Kubernetes Horizontal Pod Autoscaler
The Horizontal Pod Autoscaler (HPA) automatically scales the number of Pods in a replication controller, deployment or replica set based on observed CPU utilization or a custom application metric. For details about the algorithm used by the Autoscaler, see HPA documentation. In our HPA configuration, we specify the deployment subject to autoscaling (ray-worker), the minimum and maximum number of replicas and the target CPU utilization percentage. When the observed CPU utilization percentage exceeds the target, autoscaling will kick in launching new ray-worker pods. These pods will automatically join the ray-head deployment, ready to take on work.

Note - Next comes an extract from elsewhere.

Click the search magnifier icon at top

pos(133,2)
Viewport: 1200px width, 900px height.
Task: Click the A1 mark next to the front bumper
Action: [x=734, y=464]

In the ray-cluster configuration YAML, notice that I’ve added CPU resource limits to both the ray-head and ray-worker deployments. This is necessary for the HPA to work because new worker replicas are launched when pod CPU utilization percentage exceeds a threshold. For utilization percentage to be calculated, we need a resource limit. The requests.cpu field is also used to set the value of the num-cpus argument passed to the ray-head and ray-worker deployments through the MY_CPU_REQUEST variable.
You can verify the values of the environment variables by using kubectl describe pods <pod-name>
Note that requests.cpu is specified in milli-cpus
let’s now create a HPA that automatically launches additional worker nodes when worker pod CPU resource utilization percentage exceeds a threshold. Then we’ll run the Python application and check for the number of worker replicas.
Here’s the HPA configuration yaml (called ray-autoscaler.yaml).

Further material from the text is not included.